By Josh Hyber | Photo by Allen Sharpe
South Carolina quarterbacks coach Dan Werner attended one of Ryan Hilinski’s high school games and noticed more than the quarterback’s talent and charisma.
After it, he realized “about half” Hilinski’s teammates, including many of the starters at key positions, were injured and did not play.
“But [Ryan] kept battling, and when I would talk to him, and obviously I talked to him a lot, he never complained about it and never brought it up,” Werner said.
“That’s the kind of guy you want to have as your quarterback and leader.”
When that will be remains in question, as Werner reiterated Thursday what South Carolina head coach Will Muschamp has said multiple times this spring: The Gamecocks’ number two quarterback position is still up for grabs.
Werner has been pleased with the progression of his quarterbacks this spring — including incumbent starter Jake Bentley and reserves Dakereon Joyner, Jay Urich and Hilinski — but said the team is “not even close” to naming a primary backup.
“I’m glad that they all did good,” Werner said. “So now it makes it tougher on us.”
With Michael Scarnecchia graduated, it will be the first time since 2016 that the Gamecocks don’t have a veteran number two.
Werner spoke on the quarterback competition as well as several other topics for 20 minutes on Thursday. He talked about the growth his quarterbacks have made this spring and what he’s looking for in any quarterback: someone who protects the football, can game manage, get first downs and get the right play called.
And not throw interceptions.
“We had too many [last year],” Werner said. “That’s all I know.”
Here’s what he said specifically about four of his quarterbacks:
Werner noted how Bentley joked earlier this week about being the oldest player in the quarterback room. For three years there has always been at least one player older than him. Not he’s the oldest.
“He’s a pro. He’s still going to work hard and do everything he’s supposed to do,” Werner said.
The 6-4, 220-pound Bentley completed 61.7 percent of his passes for 3,171 yards and 27 touchdowns. But he also threw 14 interceptions.
“We’ve done a better job, in my mind, but unless we go through the spring with zero turnovers, it’s not where we want to be,” Werner said. “But I think we’ve done a lot better job with it.”
Werner said Bentley, who he called a self-motivator, has become a better decision maker.
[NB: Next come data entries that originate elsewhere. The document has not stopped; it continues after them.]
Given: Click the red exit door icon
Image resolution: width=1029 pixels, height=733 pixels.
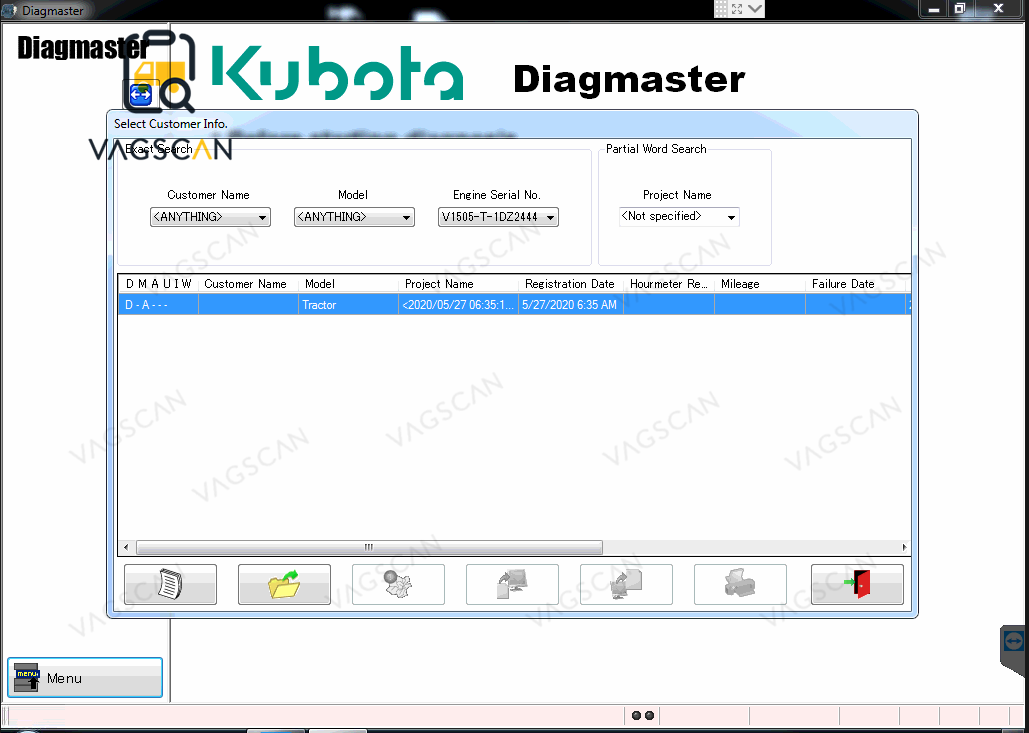Looking at the screenshot, I should tap(857, 584).
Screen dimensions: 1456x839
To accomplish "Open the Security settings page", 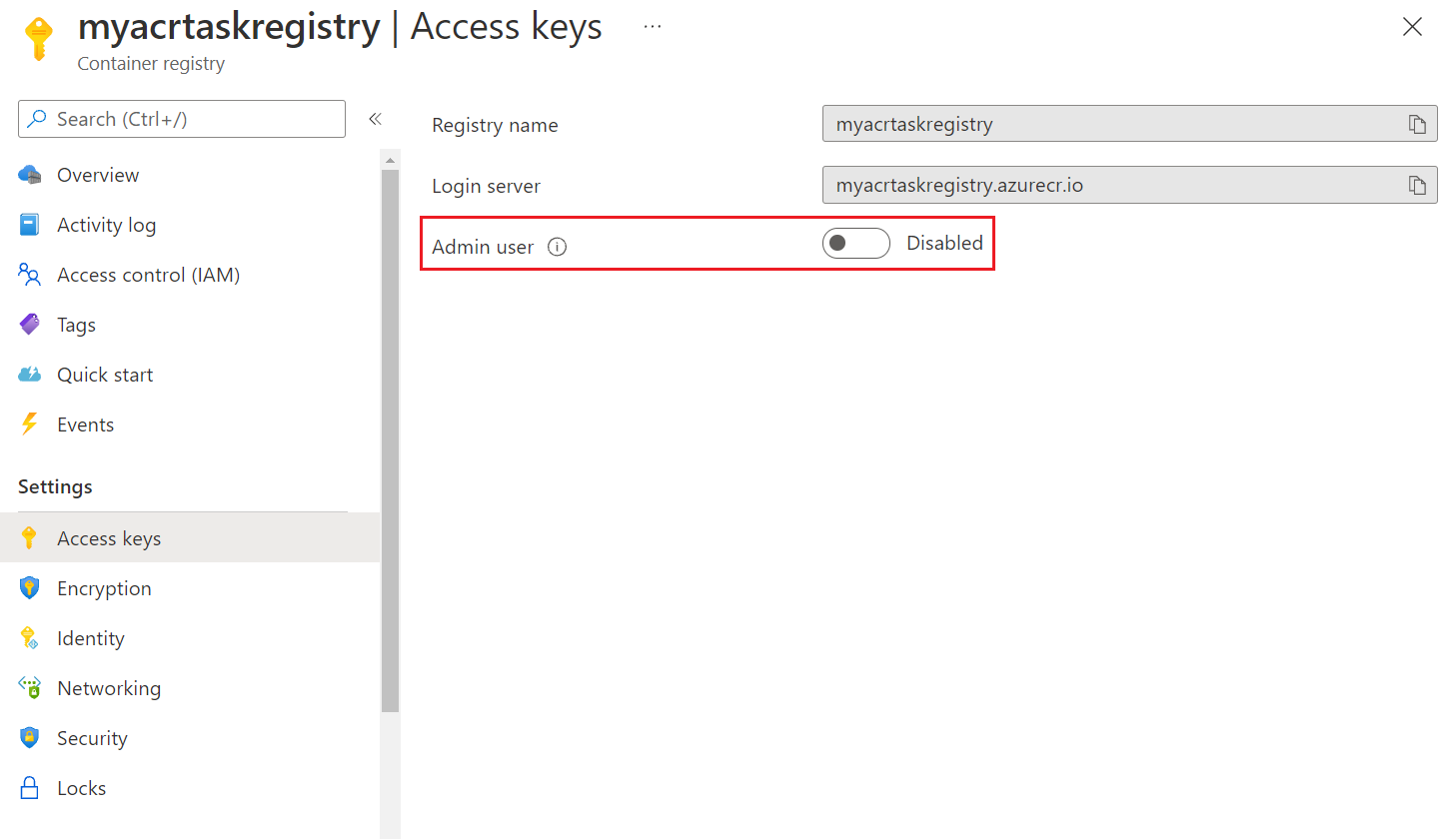I will 92,738.
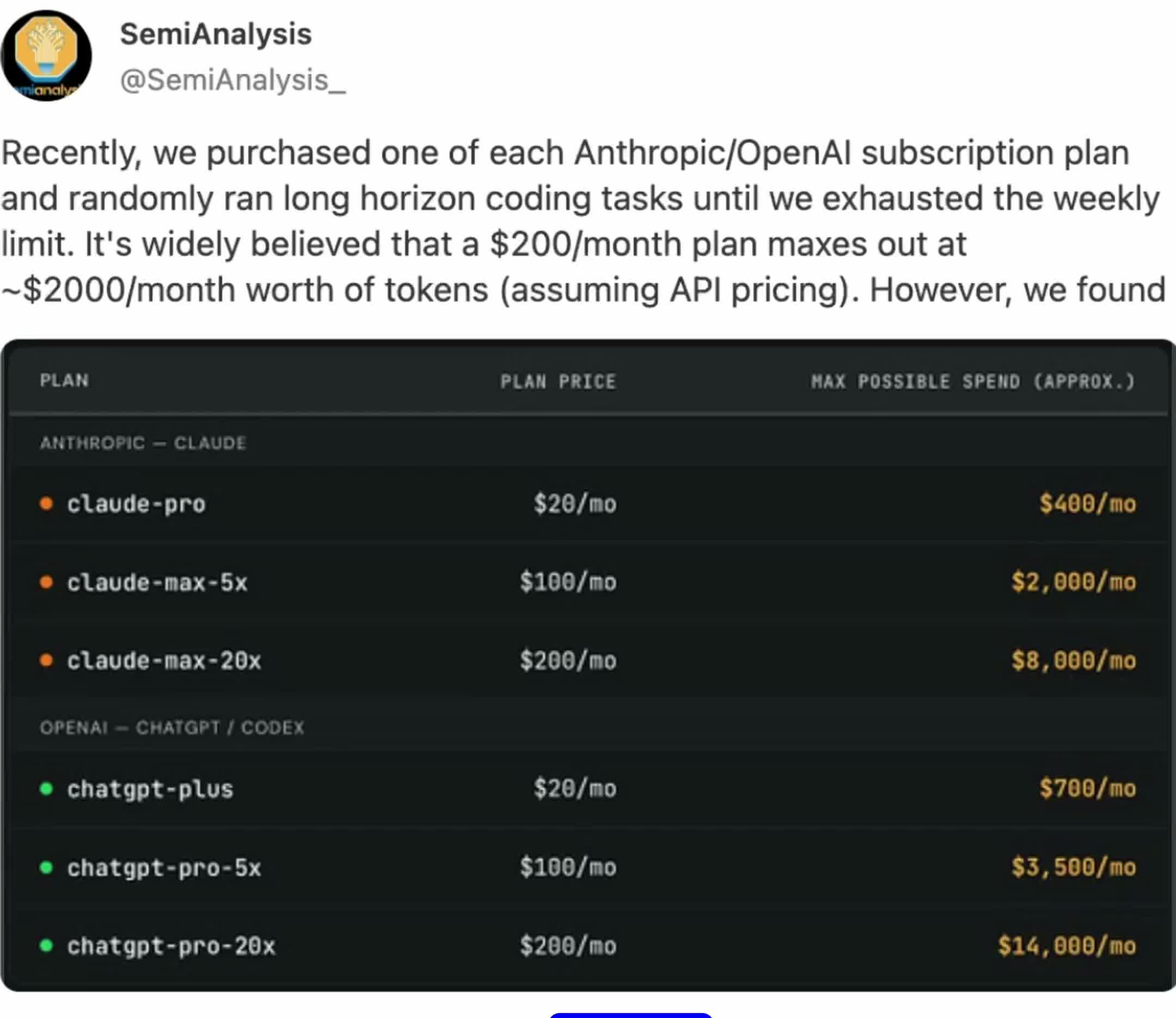Image resolution: width=1176 pixels, height=1018 pixels.
Task: Open the @SemiAnalysis_ handle link
Action: 232,80
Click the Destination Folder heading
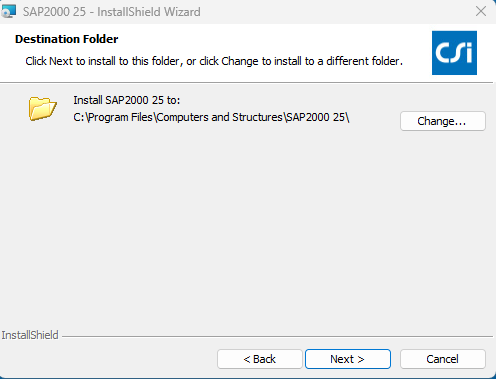 click(x=67, y=39)
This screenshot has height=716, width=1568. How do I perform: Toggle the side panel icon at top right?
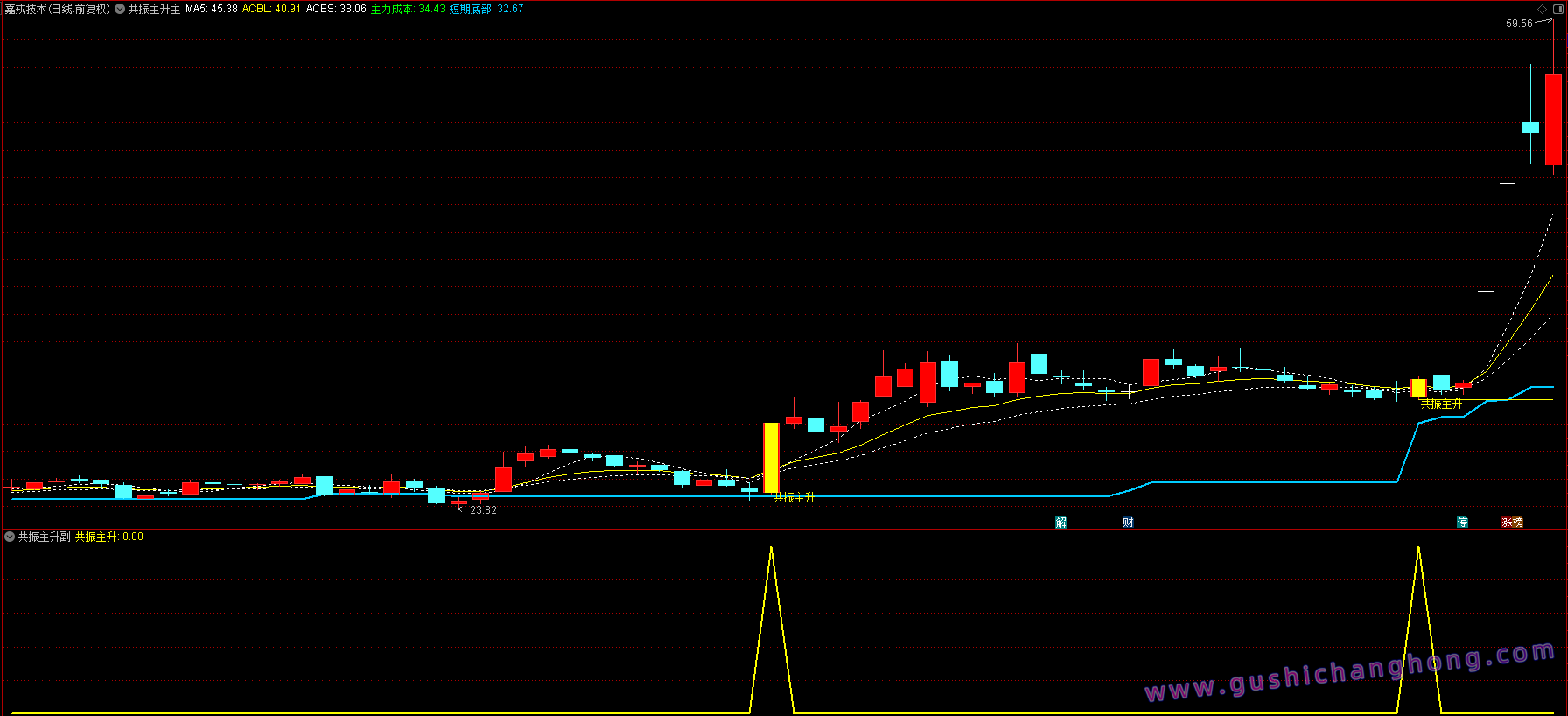tap(1558, 9)
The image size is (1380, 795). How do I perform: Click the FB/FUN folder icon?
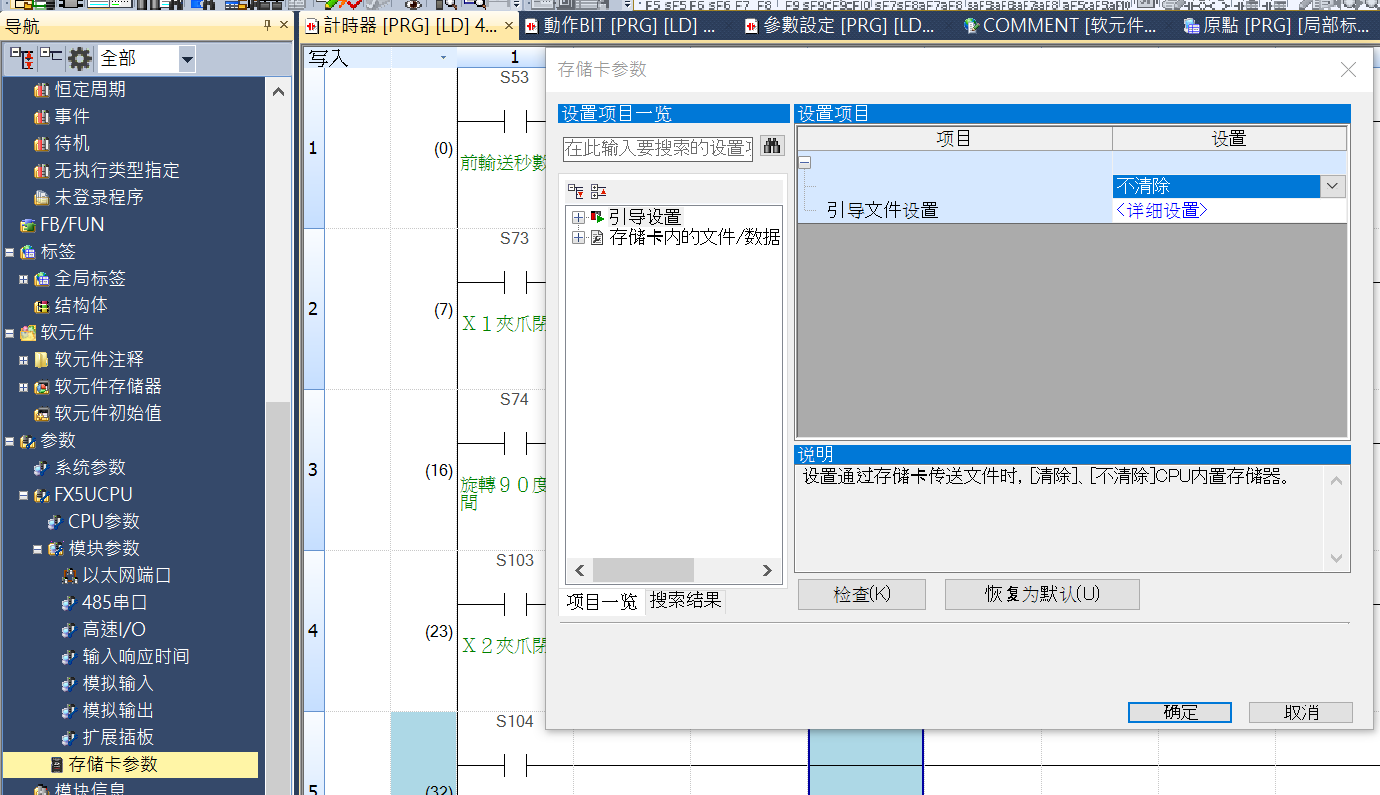point(26,225)
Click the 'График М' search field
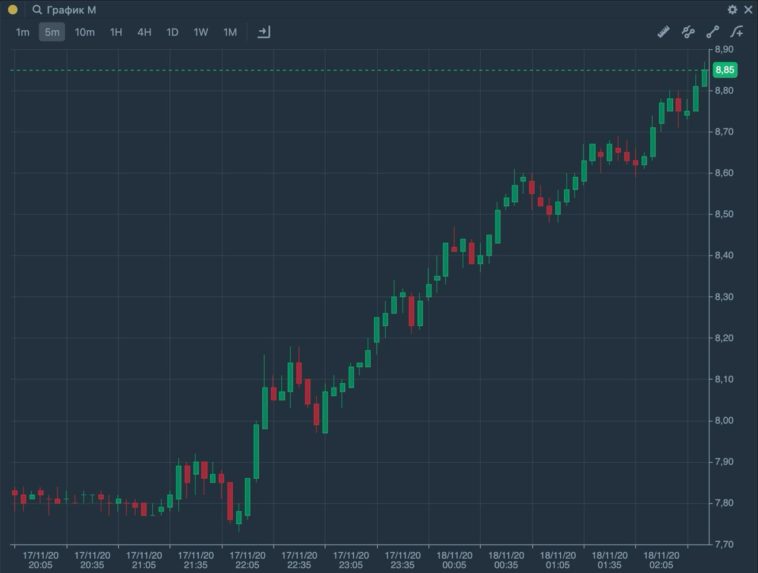Screen dimensions: 758x573 [x=72, y=10]
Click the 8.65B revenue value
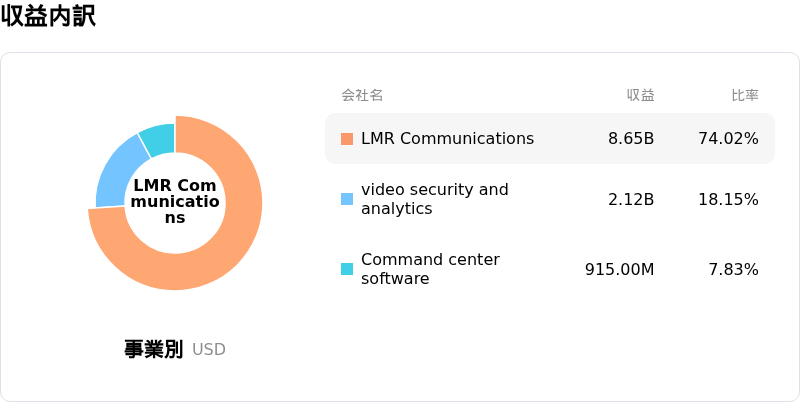Screen dimensions: 800x402 tap(631, 139)
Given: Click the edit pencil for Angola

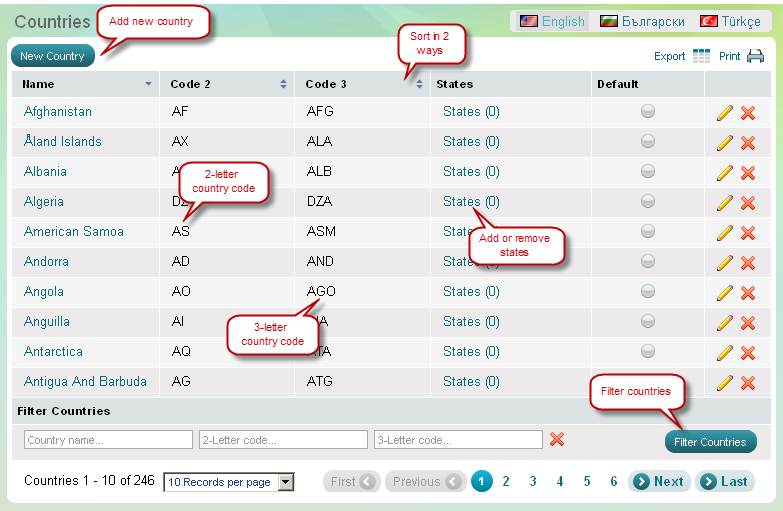Looking at the screenshot, I should click(x=725, y=293).
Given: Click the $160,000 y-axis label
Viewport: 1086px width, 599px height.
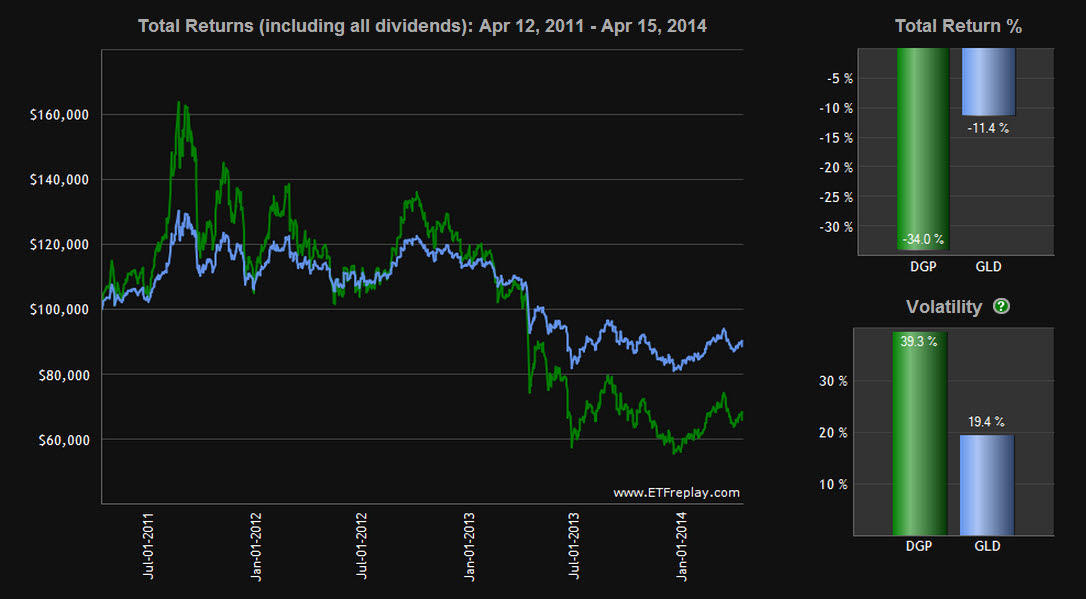Looking at the screenshot, I should coord(60,115).
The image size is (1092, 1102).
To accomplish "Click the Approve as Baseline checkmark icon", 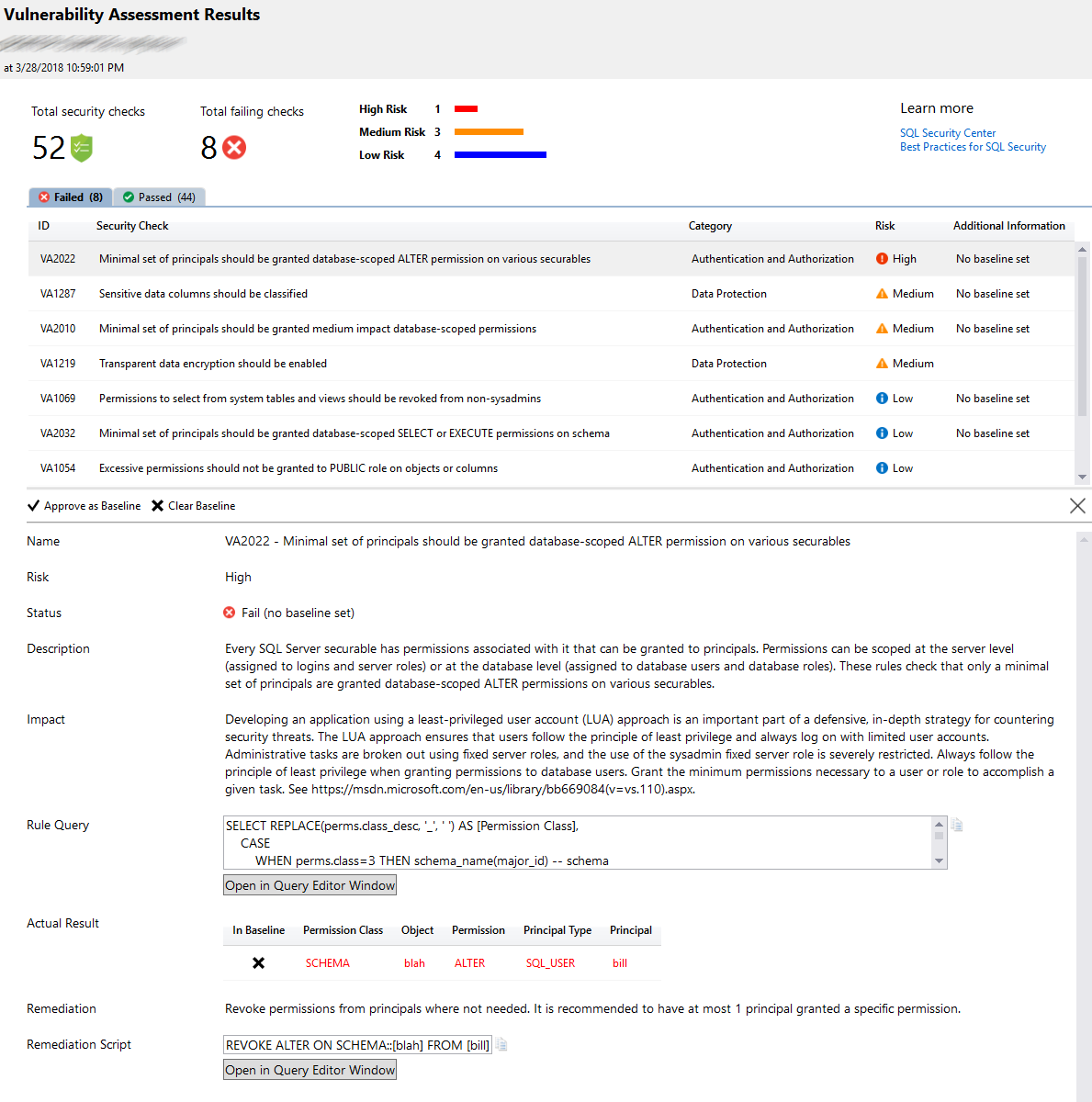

He also touched on the 510-yard throwing performance Bentley had last season against Clemson.
“Jake obviously executed the game plan very well,” Werner said. “I thought the receivers did a great job making plays for him, so it was one of those games where everything sort of just came together.”
Werner and the 6-1, 205-pound Joyner have worked a bit on Joyner’s throwing motion, but the quarterback’s coach doesn’t want to change too much with the dynamic Joyner.
“He’s come back and he’s throwing the ball really well now,” Werner said.
“I think he’s done a great job. When he came in, he was swimming because the offense was so different from what he had run in his career. Just the fact we were asking him to do a lot of different things he had never done, hurt him obviously.
“But again, he’s a guy that wants to do so well. He works as hard as anybody. He’s in there watching film and studying the playbook. And he knows it and has had a really good spring so far.”
Werner mentioned Joyner’s running ability.
“It’s all about going through your progressions. I think he can run, so you don’t want to take that away from him,” the coach said. “So we give him his progressions. … When everyone’s covered, then you take off running.
“… I would never call a pass play and say just take off running. Again, I want him to read his progressions and run when he has to.”
Hilinski, a 6-4, 232-pound, four-star quarterback from Orange Lutheran High School in California, was a popular topic of conversation. Hilinski passed for 2,771 yards and 29 touchdowns as a senior and has won numerous awards, including a National High School Player of the Year Award.
“As soon as he signed and we were allowed to start sending him playbook material, he was begging for it,” Werner said. “And you can tell he’s worked hard on it. I’m pleased with how he’s progressed.”
“He’s got a really quick release, made good decisions and he’s really accurate,” Werner said. “Of course you never know, once he gets here, if he’s going to pick up the offense and all that stuff, but he has. … He’s done a great job. He studied really hard.”
Werner commended the 6-5, 205-pound Urich’s speed.
“Jay is really athletic. He’s actually the fastest one out of all of them,” the coach said. “We put these GPS systems on them during practice, and there’s been some practices when he’s the fastest one on our team. He’s really athletic. He knows the offense. I think he’s come a long way too.”